Given data:
==*==
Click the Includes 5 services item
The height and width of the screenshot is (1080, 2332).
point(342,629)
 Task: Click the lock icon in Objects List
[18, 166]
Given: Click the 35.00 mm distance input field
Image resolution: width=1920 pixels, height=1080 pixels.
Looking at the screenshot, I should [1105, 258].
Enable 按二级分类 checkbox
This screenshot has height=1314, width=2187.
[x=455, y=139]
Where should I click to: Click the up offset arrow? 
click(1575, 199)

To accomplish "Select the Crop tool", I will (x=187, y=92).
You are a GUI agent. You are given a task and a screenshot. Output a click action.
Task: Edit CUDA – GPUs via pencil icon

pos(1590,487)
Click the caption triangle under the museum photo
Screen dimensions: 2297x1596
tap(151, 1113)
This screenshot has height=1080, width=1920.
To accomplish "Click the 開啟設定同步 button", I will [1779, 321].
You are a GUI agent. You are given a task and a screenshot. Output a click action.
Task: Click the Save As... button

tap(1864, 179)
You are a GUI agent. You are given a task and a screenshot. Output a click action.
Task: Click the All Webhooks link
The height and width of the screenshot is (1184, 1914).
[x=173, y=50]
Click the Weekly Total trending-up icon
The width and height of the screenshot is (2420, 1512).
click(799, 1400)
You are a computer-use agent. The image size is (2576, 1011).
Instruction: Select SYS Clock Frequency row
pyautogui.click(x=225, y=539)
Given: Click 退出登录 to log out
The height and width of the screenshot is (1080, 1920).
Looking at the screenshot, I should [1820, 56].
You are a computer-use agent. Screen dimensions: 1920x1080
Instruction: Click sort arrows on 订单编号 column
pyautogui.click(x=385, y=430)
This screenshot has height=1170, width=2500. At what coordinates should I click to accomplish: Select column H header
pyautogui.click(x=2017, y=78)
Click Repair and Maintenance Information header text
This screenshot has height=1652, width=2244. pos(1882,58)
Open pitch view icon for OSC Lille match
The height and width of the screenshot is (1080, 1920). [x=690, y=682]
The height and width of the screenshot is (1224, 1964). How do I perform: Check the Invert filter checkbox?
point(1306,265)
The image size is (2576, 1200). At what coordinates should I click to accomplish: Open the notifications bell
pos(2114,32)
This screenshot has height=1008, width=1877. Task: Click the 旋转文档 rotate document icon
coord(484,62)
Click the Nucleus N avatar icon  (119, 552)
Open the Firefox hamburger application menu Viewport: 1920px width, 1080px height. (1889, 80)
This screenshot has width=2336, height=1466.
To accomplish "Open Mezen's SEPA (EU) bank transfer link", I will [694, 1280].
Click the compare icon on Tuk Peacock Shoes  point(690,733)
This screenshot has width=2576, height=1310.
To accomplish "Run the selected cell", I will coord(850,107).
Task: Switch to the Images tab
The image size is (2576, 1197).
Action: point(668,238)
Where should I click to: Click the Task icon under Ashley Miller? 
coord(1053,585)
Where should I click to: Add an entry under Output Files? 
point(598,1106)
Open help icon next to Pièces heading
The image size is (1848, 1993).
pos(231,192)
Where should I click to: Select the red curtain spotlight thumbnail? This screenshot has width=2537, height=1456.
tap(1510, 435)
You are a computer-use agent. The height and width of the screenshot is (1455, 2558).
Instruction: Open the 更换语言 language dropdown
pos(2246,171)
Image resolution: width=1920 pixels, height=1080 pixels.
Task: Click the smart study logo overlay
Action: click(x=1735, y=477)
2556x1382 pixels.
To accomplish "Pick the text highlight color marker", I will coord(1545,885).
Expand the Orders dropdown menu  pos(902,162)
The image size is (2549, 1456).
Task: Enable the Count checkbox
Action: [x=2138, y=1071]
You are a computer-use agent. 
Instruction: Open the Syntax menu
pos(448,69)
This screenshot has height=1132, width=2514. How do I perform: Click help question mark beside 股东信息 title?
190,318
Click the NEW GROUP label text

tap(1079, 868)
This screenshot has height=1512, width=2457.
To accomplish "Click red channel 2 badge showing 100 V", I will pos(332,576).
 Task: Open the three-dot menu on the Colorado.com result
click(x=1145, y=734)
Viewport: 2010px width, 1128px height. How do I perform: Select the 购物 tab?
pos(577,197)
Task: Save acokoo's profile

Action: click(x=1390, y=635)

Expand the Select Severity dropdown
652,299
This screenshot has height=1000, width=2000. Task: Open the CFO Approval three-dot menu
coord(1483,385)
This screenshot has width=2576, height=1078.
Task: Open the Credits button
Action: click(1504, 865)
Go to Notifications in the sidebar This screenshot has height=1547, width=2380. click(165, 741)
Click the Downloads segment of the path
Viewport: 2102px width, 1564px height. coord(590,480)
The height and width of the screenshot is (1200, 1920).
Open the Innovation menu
==*==
Task statement: From the first record to the last, print each one exactly.

Written response:
Click the Includes 5 services item
The height and width of the screenshot is (1080, 2332).
point(342,629)
 Task: Click the lock icon in Objects List
[18, 166]
Given: Click the 35.00 mm distance input field
Image resolution: width=1920 pixels, height=1080 pixels.
Looking at the screenshot, I should [1105, 258].
Enable 按二级分类 checkbox
This screenshot has height=1314, width=2187.
[x=455, y=139]
Where should I click to: Click the up offset arrow? 
click(1575, 199)

To accomplish "Select the Crop tool", I will (x=187, y=92).
You are a GUI agent. You are given a task and a screenshot. Output a click action.
Task: Edit CUDA – GPUs via pencil icon

pos(1590,487)
Click the caption triangle under the museum photo
Screen dimensions: 2297x1596
tap(151, 1113)
This screenshot has height=1080, width=1920.
To accomplish "Click the 開啟設定同步 button", I will [1779, 321].
You are a GUI agent. You are given a task and a screenshot. Output a click action.
Task: Click the Save As... button

tap(1864, 179)
You are a GUI agent. You are given a task and a screenshot. Output a click action.
Task: Click the All Webhooks link
The height and width of the screenshot is (1184, 1914).
[x=173, y=50]
Click the Weekly Total trending-up icon
The width and height of the screenshot is (2420, 1512).
click(799, 1400)
You are a computer-use agent. The image size is (2576, 1011).
Instruction: Select SYS Clock Frequency row
pyautogui.click(x=225, y=539)
Given: Click 退出登录 to log out
The height and width of the screenshot is (1080, 1920).
Looking at the screenshot, I should [1820, 56].
You are a computer-use agent. Screen dimensions: 1920x1080
Instruction: Click sort arrows on 订单编号 column
pyautogui.click(x=385, y=430)
This screenshot has height=1170, width=2500. At what coordinates should I click to accomplish: Select column H header
pyautogui.click(x=2017, y=78)
Click Repair and Maintenance Information header text
This screenshot has height=1652, width=2244. pos(1882,58)
Open pitch view icon for OSC Lille match
The height and width of the screenshot is (1080, 1920). [x=690, y=682]
The height and width of the screenshot is (1224, 1964). How do I perform: Check the Invert filter checkbox?
point(1306,265)
The image size is (2576, 1200). At what coordinates should I click to accomplish: Open the notifications bell
pos(2114,32)
This screenshot has height=1008, width=1877. Task: Click the 旋转文档 rotate document icon
coord(484,62)
Click the Nucleus N avatar icon  (119, 552)
Open the Firefox hamburger application menu Viewport: 1920px width, 1080px height. (1889, 80)
This screenshot has width=2336, height=1466.
To accomplish "Open Mezen's SEPA (EU) bank transfer link", I will [694, 1280].
Click the compare icon on Tuk Peacock Shoes  point(690,733)
This screenshot has width=2576, height=1310.
To accomplish "Run the selected cell", I will coord(850,107).
Task: Switch to the Images tab
The image size is (2576, 1197).
Action: point(668,238)
Where should I click to: Click the Task icon under Ashley Miller? 
coord(1053,585)
Where should I click to: Add an entry under Output Files? 
point(598,1106)
Open help icon next to Pièces heading
The image size is (1848, 1993).
pos(231,192)
Where should I click to: Select the red curtain spotlight thumbnail? This screenshot has width=2537, height=1456.
tap(1510, 435)
You are a computer-use agent. The height and width of the screenshot is (1455, 2558).
Instruction: Open the 更换语言 language dropdown
pos(2246,171)
Image resolution: width=1920 pixels, height=1080 pixels.
Task: Click the smart study logo overlay
Action: click(x=1735, y=477)
2556x1382 pixels.
To accomplish "Pick the text highlight color marker", I will coord(1545,885).
Expand the Orders dropdown menu  pos(902,162)
The image size is (2549, 1456).
Task: Enable the Count checkbox
Action: [x=2138, y=1071]
You are a computer-use agent. 
Instruction: Open the Syntax menu
pos(448,69)
This screenshot has height=1132, width=2514. How do I perform: Click help question mark beside 股东信息 title?
190,318
Click the NEW GROUP label text

tap(1079, 868)
This screenshot has height=1512, width=2457.
To accomplish "Click red channel 2 badge showing 100 V", I will pos(332,576).
 Task: Open the three-dot menu on the Colorado.com result
click(x=1145, y=734)
Viewport: 2010px width, 1128px height. How do I perform: Select the 购物 tab?
pos(577,197)
Task: Save acokoo's profile

Action: click(x=1390, y=635)

Expand the Select Severity dropdown
652,299
This screenshot has height=1000, width=2000. Task: Open the CFO Approval three-dot menu
coord(1483,385)
This screenshot has width=2576, height=1078.
Task: Open the Credits button
Action: click(1504, 865)
Go to Notifications in the sidebar This screenshot has height=1547, width=2380. click(165, 741)
Click the Downloads segment of the path
Viewport: 2102px width, 1564px height. coord(590,480)
The height and width of the screenshot is (1200, 1920).
Open the Innovation menu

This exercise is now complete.